Written exercise | Render every line of the entries below as a JSON list of strings, with one string per line and blank lines omitted.

[Stored entries]
= = = = = = =
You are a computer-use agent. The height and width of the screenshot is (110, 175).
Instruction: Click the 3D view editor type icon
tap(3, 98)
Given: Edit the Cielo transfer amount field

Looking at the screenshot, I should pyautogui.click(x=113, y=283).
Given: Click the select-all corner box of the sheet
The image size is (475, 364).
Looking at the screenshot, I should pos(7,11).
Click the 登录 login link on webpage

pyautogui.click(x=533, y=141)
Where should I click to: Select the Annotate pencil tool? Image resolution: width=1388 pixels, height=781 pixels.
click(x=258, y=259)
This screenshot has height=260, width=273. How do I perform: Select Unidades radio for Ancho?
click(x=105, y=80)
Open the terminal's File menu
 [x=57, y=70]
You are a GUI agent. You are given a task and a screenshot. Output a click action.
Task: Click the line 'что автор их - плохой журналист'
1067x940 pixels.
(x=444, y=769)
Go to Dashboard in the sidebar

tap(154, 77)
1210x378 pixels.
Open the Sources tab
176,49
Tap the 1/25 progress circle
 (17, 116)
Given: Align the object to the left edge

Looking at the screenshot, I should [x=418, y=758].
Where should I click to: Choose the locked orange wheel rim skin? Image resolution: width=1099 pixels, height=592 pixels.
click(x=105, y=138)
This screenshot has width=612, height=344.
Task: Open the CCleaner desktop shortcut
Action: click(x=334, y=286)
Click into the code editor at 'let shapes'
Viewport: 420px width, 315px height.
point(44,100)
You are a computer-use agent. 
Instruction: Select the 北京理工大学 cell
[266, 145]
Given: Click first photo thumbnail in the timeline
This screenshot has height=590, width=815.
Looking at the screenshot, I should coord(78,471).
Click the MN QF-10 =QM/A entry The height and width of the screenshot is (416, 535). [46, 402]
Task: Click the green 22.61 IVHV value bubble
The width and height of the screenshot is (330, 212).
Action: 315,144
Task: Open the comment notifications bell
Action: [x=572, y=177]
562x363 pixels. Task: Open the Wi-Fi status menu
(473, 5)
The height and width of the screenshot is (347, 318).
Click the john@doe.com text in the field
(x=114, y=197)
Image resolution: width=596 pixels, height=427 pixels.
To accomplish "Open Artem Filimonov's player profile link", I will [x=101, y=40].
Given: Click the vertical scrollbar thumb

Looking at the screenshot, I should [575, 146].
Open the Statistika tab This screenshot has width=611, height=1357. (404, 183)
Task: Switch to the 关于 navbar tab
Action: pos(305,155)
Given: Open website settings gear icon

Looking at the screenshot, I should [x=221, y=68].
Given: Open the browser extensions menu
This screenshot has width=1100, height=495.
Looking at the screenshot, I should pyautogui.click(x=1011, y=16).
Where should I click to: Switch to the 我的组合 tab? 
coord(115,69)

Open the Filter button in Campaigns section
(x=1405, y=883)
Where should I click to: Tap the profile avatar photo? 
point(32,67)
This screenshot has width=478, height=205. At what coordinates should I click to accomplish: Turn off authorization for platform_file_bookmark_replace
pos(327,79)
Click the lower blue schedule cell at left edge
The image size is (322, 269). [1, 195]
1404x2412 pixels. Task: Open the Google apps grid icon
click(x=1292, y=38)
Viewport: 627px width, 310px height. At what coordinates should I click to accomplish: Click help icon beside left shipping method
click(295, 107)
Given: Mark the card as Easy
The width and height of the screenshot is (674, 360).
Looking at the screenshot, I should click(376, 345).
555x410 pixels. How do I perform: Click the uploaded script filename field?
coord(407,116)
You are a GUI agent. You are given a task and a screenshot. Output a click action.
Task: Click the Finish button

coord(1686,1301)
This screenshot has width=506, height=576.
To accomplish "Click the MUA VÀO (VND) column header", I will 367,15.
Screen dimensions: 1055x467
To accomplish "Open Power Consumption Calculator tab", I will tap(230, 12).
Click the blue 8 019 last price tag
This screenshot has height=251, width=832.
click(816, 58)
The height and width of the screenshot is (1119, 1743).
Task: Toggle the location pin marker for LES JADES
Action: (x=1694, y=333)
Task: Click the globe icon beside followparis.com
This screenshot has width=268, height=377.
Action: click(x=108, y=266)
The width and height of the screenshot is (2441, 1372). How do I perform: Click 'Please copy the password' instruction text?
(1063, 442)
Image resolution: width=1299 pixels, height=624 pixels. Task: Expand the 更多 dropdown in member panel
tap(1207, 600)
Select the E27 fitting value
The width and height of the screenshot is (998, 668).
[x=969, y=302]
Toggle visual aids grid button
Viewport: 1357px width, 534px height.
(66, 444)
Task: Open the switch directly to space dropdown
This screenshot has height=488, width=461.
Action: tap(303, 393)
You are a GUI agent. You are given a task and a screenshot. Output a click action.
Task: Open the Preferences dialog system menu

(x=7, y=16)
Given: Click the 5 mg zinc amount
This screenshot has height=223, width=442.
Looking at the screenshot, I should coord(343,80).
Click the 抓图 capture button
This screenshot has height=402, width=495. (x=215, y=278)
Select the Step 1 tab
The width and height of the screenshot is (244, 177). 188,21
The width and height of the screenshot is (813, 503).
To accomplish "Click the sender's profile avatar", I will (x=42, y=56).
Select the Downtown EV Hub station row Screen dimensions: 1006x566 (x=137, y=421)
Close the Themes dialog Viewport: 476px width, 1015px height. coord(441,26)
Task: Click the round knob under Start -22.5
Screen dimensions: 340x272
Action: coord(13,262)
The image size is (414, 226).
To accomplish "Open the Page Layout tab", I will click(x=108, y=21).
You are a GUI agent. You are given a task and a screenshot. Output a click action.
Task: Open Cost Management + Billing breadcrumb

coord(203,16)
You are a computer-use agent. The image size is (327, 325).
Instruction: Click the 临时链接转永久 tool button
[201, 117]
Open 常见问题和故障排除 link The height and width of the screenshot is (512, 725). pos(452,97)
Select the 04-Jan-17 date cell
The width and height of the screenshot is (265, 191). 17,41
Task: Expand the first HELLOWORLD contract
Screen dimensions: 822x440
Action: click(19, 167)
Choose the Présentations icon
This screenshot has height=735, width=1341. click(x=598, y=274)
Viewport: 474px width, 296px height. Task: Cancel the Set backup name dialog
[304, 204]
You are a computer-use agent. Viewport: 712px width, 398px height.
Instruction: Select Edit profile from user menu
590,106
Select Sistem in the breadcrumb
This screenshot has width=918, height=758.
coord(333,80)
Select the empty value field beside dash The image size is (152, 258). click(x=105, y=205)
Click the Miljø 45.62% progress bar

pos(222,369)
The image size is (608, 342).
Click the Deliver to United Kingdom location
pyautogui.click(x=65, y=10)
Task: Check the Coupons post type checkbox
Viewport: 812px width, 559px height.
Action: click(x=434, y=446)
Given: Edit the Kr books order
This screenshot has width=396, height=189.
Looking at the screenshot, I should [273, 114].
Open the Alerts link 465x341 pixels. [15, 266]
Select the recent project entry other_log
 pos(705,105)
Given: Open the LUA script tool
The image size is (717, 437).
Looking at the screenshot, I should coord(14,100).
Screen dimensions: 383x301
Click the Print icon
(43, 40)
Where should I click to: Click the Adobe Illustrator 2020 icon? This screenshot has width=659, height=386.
= = = = = = =
Finished answer |
[
  "You are a computer-use agent. The height and width of the screenshot is (110, 175).",
  "Instruction: Click the 3D view editor type icon",
  "tap(3, 98)",
  "Given: Edit the Cielo transfer amount field",
  "Looking at the screenshot, I should pyautogui.click(x=113, y=283).",
  "Given: Click the select-all corner box of the sheet",
  "The image size is (475, 364).",
  "Looking at the screenshot, I should pos(7,11).",
  "Click the 登录 login link on webpage",
  "pyautogui.click(x=533, y=141)",
  "Where should I click to: Select the Annotate pencil tool? Image resolution: width=1388 pixels, height=781 pixels.",
  "click(x=258, y=259)",
  "This screenshot has height=260, width=273. How do I perform: Select Unidades radio for Ancho?",
  "click(x=105, y=80)",
  "Open the terminal's File menu",
  " [x=57, y=70]",
  "You are a GUI agent. You are given a task and a screenshot. Output a click action.",
  "Task: Click the line 'что автор их - плохой журналист'",
  "1067x940 pixels.",
  "(x=444, y=769)",
  "Go to Dashboard in the sidebar",
  "tap(154, 77)",
  "1210x378 pixels.",
  "Open the Sources tab",
  "176,49",
  "Tap the 1/25 progress circle",
  " (17, 116)",
  "Given: Align the object to the left edge",
  "Looking at the screenshot, I should [x=418, y=758].",
  "Where should I click to: Choose the locked orange wheel rim skin? Image resolution: width=1099 pixels, height=592 pixels.",
  "click(x=105, y=138)",
  "This screenshot has width=612, height=344.",
  "Task: Open the CCleaner desktop shortcut",
  "Action: click(x=334, y=286)",
  "Click into the code editor at 'let shapes'",
  "Viewport: 420px width, 315px height.",
  "point(44,100)",
  "You are a computer-use agent. ",
  "Instruction: Select the 北京理工大学 cell",
  "[266, 145]",
  "Given: Click first photo thumbnail in the timeline",
  "This screenshot has height=590, width=815.",
  "Looking at the screenshot, I should coord(78,471).",
  "Click the MN QF-10 =QM/A entry The height and width of the screenshot is (416, 535). [46, 402]",
  "Task: Click the green 22.61 IVHV value bubble",
  "The width and height of the screenshot is (330, 212).",
  "Action: 315,144",
  "Task: Open the comment notifications bell",
  "Action: [x=572, y=177]",
  "562x363 pixels. Task: Open the Wi-Fi status menu",
  "(473, 5)",
  "The height and width of the screenshot is (347, 318).",
  "Click the john@doe.com text in the field",
  "(x=114, y=197)",
  "Image resolution: width=596 pixels, height=427 pixels.",
  "To accomplish \"Open Artem Filimonov's player profile link\", I will [x=101, y=40].",
  "Given: Click the vertical scrollbar thumb",
  "Looking at the screenshot, I should [575, 146].",
  "Open the Statistika tab This screenshot has width=611, height=1357. (404, 183)",
  "Task: Switch to the 关于 navbar tab",
  "Action: pos(305,155)",
  "Given: Open website settings gear icon",
  "Looking at the screenshot, I should [x=221, y=68].",
  "Given: Open the browser extensions menu",
  "This screenshot has width=1100, height=495.",
  "Looking at the screenshot, I should pyautogui.click(x=1011, y=16).",
  "Where should I click to: Switch to the 我的组合 tab? ",
  "coord(115,69)",
  "Open the Filter button in Campaigns section",
  "(x=1405, y=883)",
  "Where should I click to: Tap the profile avatar photo? ",
  "point(32,67)",
  "This screenshot has width=478, height=205. At what coordinates should I click to accomplish: Turn off authorization for platform_file_bookmark_replace",
  "pos(327,79)",
  "Click the lower blue schedule cell at left edge",
  "The image size is (322, 269). [1, 195]",
  "1404x2412 pixels. Task: Open the Google apps grid icon",
  "click(x=1292, y=38)",
  "Viewport: 627px width, 310px height. At what coordinates should I click to accomplish: Click help icon beside left shipping method",
  "click(295, 107)",
  "Given: Mark the card as Easy",
  "The width and height of the screenshot is (674, 360).",
  "Looking at the screenshot, I should click(376, 345).",
  "555x410 pixels. How do I perform: Click the uploaded script filename field?",
  "coord(407,116)",
  "You are a GUI agent. You are given a task and a screenshot. Output a click action.",
  "Task: Click the Finish button",
  "coord(1686,1301)",
  "This screenshot has width=506, height=576.",
  "To accomplish \"Click the MUA VÀO (VND) column header\", I will 367,15.",
  "Screen dimensions: 1055x467",
  "To accomplish \"Open Power Consumption Calculator tab\", I will tap(230, 12).",
  "Click the blue 8 019 last price tag",
  "This screenshot has height=251, width=832.",
  "click(816, 58)",
  "The height and width of the screenshot is (1119, 1743).",
  "Task: Toggle the location pin marker for LES JADES",
  "Action: (x=1694, y=333)",
  "Task: Click the globe icon beside followparis.com",
  "This screenshot has width=268, height=377.",
  "Action: click(x=108, y=266)",
  "The width and height of the screenshot is (2441, 1372). How do I perform: Click 'Please copy the password' instruction text?",
  "(1063, 442)",
  "Image resolution: width=1299 pixels, height=624 pixels. Task: Expand the 更多 dropdown in member panel",
  "tap(1207, 600)",
  "Select the E27 fitting value",
  "The width and height of the screenshot is (998, 668).",
  "[x=969, y=302]",
  "Toggle visual aids grid button",
  "Viewport: 1357px width, 534px height.",
  "(66, 444)",
  "Task: Open the switch directly to space dropdown",
  "This screenshot has height=488, width=461.",
  "Action: tap(303, 393)",
  "You are a GUI agent. You are given a task and a screenshot. Output a click action.",
  "Task: Open the Preferences dialog system menu",
  "(x=7, y=16)",
  "Given: Click the 5 mg zinc amount",
  "This screenshot has height=223, width=442.",
  "Looking at the screenshot, I should coord(343,80).",
  "Click the 抓图 capture button",
  "This screenshot has height=402, width=495. (x=215, y=278)",
  "Select the Step 1 tab",
  "The width and height of the screenshot is (244, 177). 188,21",
  "The width and height of the screenshot is (813, 503).",
  "To accomplish \"Click the sender's profile avatar\", I will (x=42, y=56).",
  "Select the Downtown EV Hub station row Screen dimensions: 1006x566 (x=137, y=421)",
  "Close the Themes dialog Viewport: 476px width, 1015px height. coord(441,26)",
  "Task: Click the round knob under Start -22.5",
  "Screen dimensions: 340x272",
  "Action: coord(13,262)",
  "The image size is (414, 226).",
  "To accomplish \"Open the Page Layout tab\", I will click(x=108, y=21).",
  "You are a GUI agent. You are given a task and a screenshot. Output a click action.",
  "Task: Open Cost Management + Billing breadcrumb",
  "coord(203,16)",
  "You are a computer-use agent. The image size is (327, 325).",
  "Instruction: Click the 临时链接转永久 tool button",
  "[201, 117]",
  "Open 常见问题和故障排除 link The height and width of the screenshot is (512, 725). pos(452,97)",
  "Select the 04-Jan-17 date cell",
  "The width and height of the screenshot is (265, 191). 17,41",
  "Task: Expand the first HELLOWORLD contract",
  "Screen dimensions: 822x440",
  "Action: click(19, 167)",
  "Choose the Présentations icon",
  "This screenshot has height=735, width=1341. click(x=598, y=274)",
  "Viewport: 474px width, 296px height. Task: Cancel the Set backup name dialog",
  "[304, 204]",
  "You are a computer-use agent. Viewport: 712px width, 398px height.",
  "Instruction: Select Edit profile from user menu",
  "590,106",
  "Select Sistem in the breadcrumb",
  "This screenshot has width=918, height=758.",
  "coord(333,80)",
  "Select the empty value field beside dash The image size is (152, 258). click(x=105, y=205)",
  "Click the Miljø 45.62% progress bar",
  "pos(222,369)",
  "The image size is (608, 342).",
  "Click the Deliver to United Kingdom location",
  "pyautogui.click(x=65, y=10)",
  "Task: Check the Coupons post type checkbox",
  "Viewport: 812px width, 559px height.",
  "Action: click(x=434, y=446)",
  "Given: Edit the Kr books order",
  "This screenshot has width=396, height=189.",
  "Looking at the screenshot, I should [273, 114].",
  "Open the Alerts link 465x341 pixels. [15, 266]",
  "Select the recent project entry other_log",
  " pos(705,105)",
  "Given: Open the LUA script tool",
  "The image size is (717, 437).",
  "Looking at the screenshot, I should coord(14,100).",
  "Screen dimensions: 383x301",
  "Click the Print icon",
  "(43, 40)",
  "Where should I click to: Click the Adobe Illustrator 2020 icon? This screenshot has width=659, height=386."
]